**The problem**. In this exercise, copy exactly the lines from the one that contains "This screenshot has" through the end of the entries below; pictures are not copied.

**Information provided**.
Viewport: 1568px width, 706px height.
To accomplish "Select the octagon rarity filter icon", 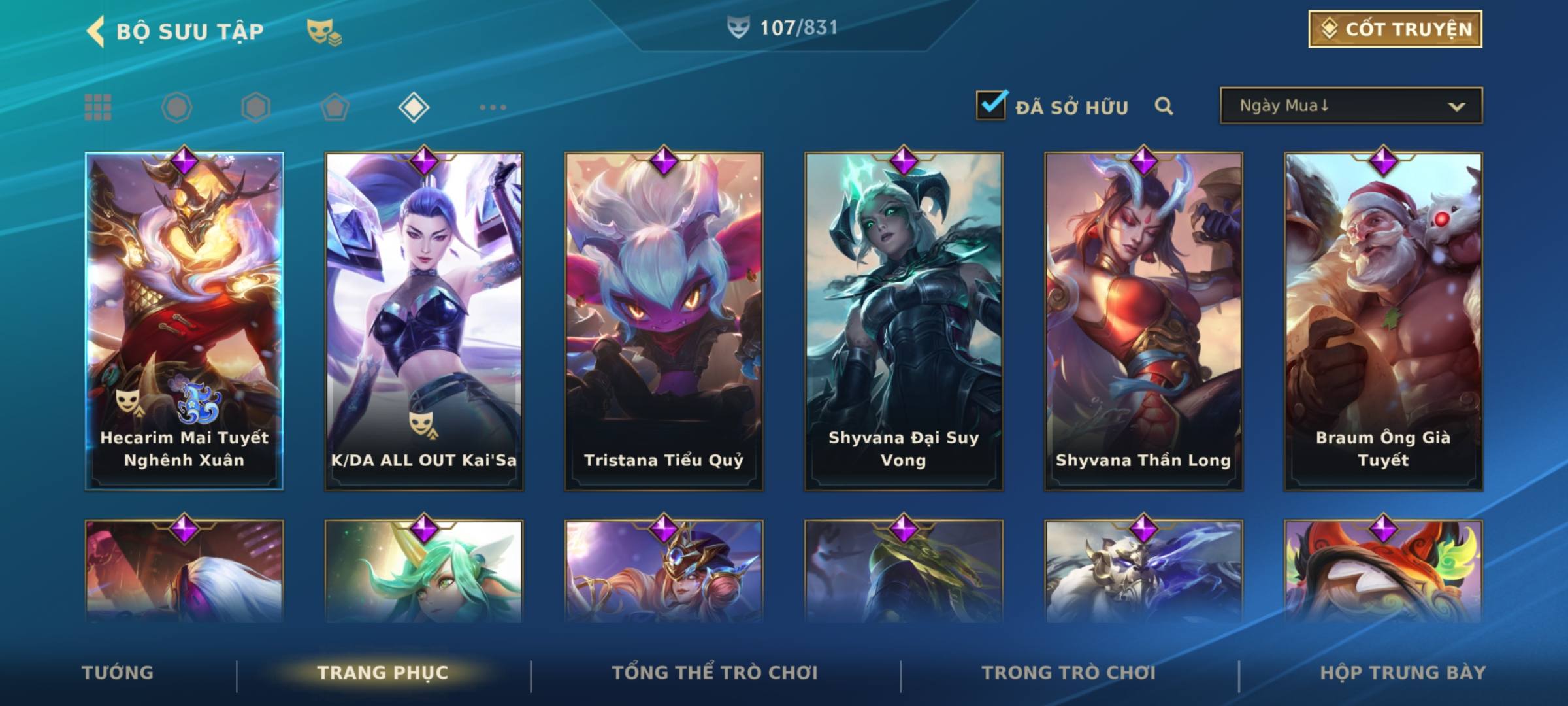I will (x=177, y=107).
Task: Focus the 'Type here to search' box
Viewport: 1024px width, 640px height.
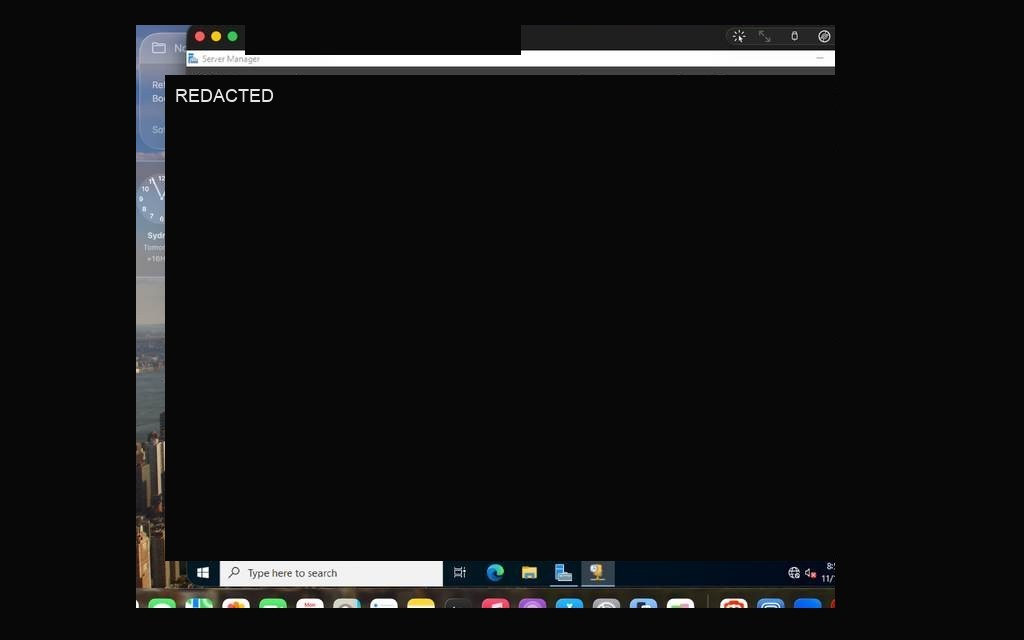Action: (331, 573)
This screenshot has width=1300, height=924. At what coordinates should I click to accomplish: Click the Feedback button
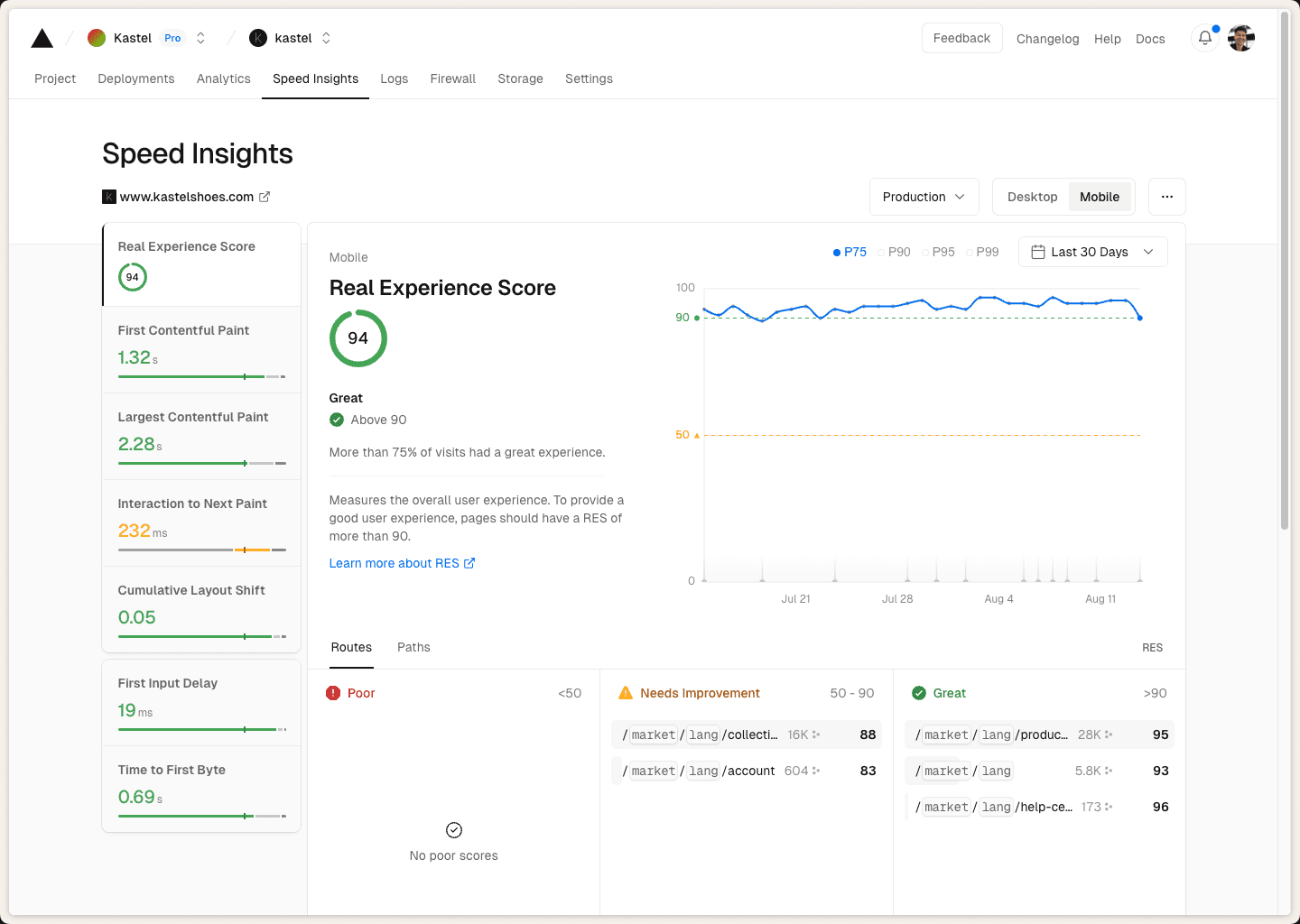coord(961,38)
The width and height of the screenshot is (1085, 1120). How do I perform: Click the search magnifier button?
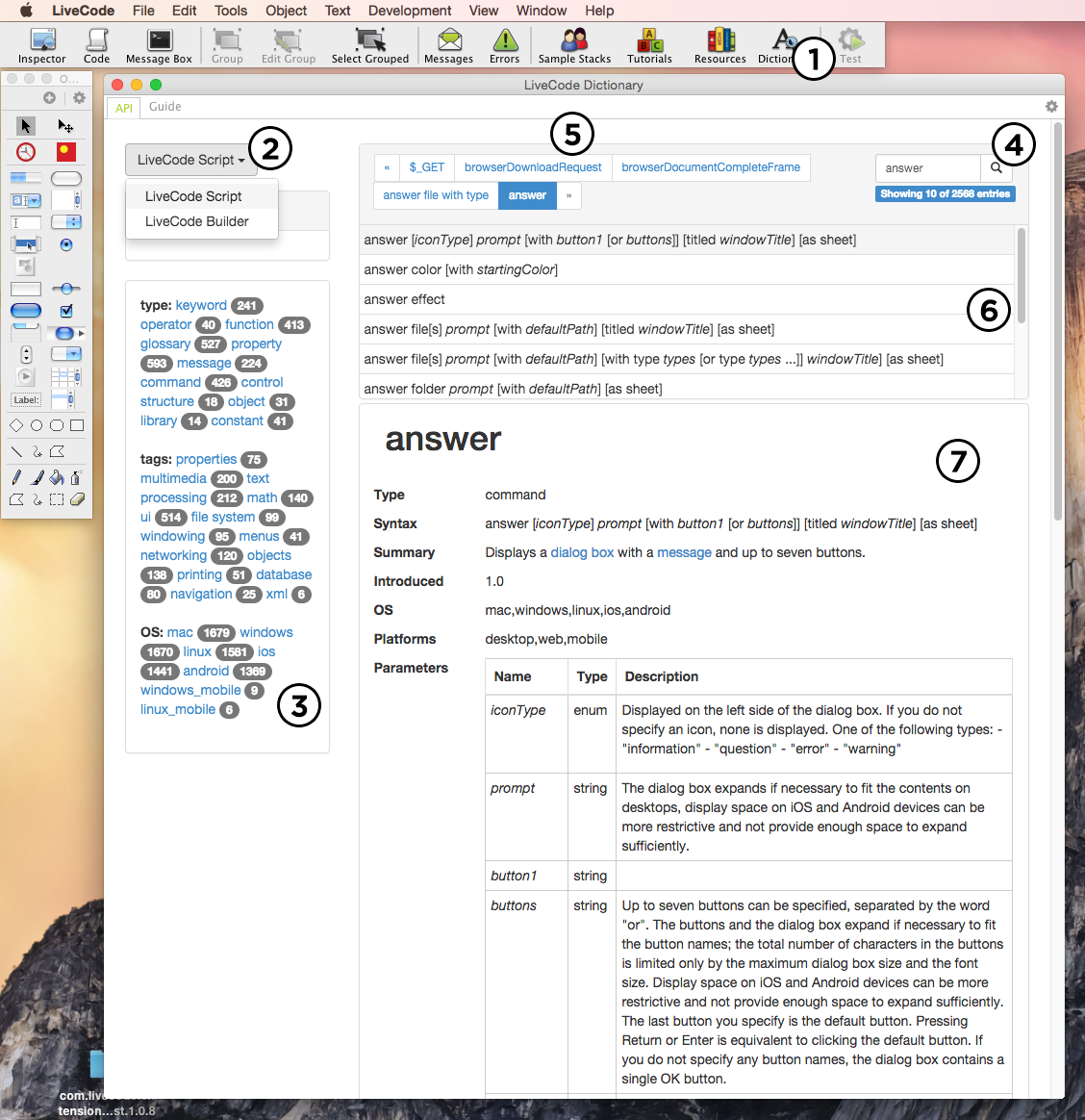(x=996, y=167)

**Result**.
This screenshot has width=1300, height=924. At what coordinates should I click to accomplish: Click the Feedback button
coord(961,38)
The width and height of the screenshot is (1085, 1120). How do I perform: Click the search magnifier button?
(x=996, y=167)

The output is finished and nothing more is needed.